Overpermissive RBAC is one of the most common Kubernetes misconfigurations. The kubectl-who-can plugin lets you query which subjects (users, groups, service accounts) can perform specific actions:
# Install the plugin via krew
kubectl krew install who-can
# Check who can create pods in the production namespace
kubectl who-can create pods -n production
# Check who can exec into pods (a critical privilege)
kubectl who-can create pods/exec -n production
# Check who has wildcard resource access
kubectl who-can '*' '*' -n production
[cta]
Any service account or user that can exec into pods, create privileged pods, or access secrets without restriction should be treated as a critical finding and remediated immediately.
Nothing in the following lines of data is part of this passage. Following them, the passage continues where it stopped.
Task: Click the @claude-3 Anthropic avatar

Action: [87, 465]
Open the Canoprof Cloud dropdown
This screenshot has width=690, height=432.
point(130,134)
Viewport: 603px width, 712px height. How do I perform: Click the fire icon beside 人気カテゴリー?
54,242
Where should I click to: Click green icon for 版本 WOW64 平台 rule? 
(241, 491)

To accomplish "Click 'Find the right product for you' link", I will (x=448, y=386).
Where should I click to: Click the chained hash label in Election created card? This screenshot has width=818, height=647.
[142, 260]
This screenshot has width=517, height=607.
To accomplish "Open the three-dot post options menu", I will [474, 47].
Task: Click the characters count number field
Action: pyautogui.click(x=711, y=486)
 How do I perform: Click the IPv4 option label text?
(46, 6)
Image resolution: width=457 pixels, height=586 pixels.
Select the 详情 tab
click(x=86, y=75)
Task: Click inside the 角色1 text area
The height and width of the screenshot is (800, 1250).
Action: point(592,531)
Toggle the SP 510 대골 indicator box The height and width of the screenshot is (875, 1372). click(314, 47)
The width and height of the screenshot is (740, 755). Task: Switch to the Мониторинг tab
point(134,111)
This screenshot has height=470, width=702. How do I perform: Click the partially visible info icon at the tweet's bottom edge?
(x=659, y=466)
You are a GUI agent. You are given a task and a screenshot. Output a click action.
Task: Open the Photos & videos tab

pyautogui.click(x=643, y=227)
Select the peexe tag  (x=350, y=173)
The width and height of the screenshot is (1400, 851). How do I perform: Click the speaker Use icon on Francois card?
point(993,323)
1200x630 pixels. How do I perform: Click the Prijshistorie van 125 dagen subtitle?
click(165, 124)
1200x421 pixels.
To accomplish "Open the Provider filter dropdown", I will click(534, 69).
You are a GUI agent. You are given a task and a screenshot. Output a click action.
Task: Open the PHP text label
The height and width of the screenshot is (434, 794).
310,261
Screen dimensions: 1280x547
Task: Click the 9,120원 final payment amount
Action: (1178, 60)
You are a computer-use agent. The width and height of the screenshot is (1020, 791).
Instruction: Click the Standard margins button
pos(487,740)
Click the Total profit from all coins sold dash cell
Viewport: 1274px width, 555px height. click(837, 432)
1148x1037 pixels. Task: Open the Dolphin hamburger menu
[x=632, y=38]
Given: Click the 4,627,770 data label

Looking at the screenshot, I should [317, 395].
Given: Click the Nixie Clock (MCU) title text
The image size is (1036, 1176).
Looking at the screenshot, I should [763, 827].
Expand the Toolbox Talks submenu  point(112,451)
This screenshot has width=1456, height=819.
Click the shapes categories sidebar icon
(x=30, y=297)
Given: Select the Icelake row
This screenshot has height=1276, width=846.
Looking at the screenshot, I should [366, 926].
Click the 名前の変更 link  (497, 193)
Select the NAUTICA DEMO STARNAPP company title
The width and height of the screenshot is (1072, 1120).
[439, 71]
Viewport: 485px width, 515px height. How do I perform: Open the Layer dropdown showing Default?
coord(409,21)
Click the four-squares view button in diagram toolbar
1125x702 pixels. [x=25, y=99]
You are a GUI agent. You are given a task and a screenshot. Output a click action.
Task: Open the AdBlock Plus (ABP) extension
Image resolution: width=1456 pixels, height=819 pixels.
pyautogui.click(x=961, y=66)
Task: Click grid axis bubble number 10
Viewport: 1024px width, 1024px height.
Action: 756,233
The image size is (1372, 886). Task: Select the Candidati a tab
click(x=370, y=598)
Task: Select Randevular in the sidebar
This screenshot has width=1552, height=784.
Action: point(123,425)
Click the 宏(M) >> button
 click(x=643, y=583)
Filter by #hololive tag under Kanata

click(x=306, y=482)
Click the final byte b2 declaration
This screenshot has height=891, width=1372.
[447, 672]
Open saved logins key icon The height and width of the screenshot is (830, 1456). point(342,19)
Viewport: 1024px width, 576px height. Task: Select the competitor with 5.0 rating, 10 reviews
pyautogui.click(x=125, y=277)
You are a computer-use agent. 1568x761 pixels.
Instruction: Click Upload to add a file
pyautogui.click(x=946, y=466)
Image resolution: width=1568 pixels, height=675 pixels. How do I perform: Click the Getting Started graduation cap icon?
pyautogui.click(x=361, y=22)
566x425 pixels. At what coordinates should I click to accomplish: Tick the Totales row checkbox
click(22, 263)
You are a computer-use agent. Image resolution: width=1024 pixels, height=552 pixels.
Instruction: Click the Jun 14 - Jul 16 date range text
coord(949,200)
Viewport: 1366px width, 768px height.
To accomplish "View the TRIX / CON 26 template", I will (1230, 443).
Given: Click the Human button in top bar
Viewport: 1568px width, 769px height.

If you want structured training on Kubernetes attack and defense techniques, including privilege escalation paths and remediation strategies, Redfox Cybersecurity Academy offers dedicated cloud security labs that mirror production environments.
Infrastructure as Code (IaC) tools like Terraform, Helm, and CloudFormation let you define cloud resources declaratively. They also let you accidentally expose S3 buckets, open security groups to the world, or create IAM roles with admin privileges, all in version control.
Checkov by Bridgecrew scans IaC files for security and compliance misconfigurations before they are ever deployed.
# Install Checkov
pip install checkov
# Scan a Terraform directory
checkov -d ./terraform --framework terraform
# Scan and output results as JUnit XML for CI integration
checkov -d ./terraform --output junitxml > checkov-results.xml
# Run only specific checks (e.g., CKV_AWS_18 for S3 access logging)
checkov -d ./terraform --check CKV_AWS_18,CKV_AWS_19,CKV_AWS_20
[cta]
Common Terraform misconfigurations Checkov catches include S3 buckets without server-side encryption, security groups with 0.0.0.0/0 ingress on port 22, RDS instances with public access enabled, and IAM policies with wildcard actions.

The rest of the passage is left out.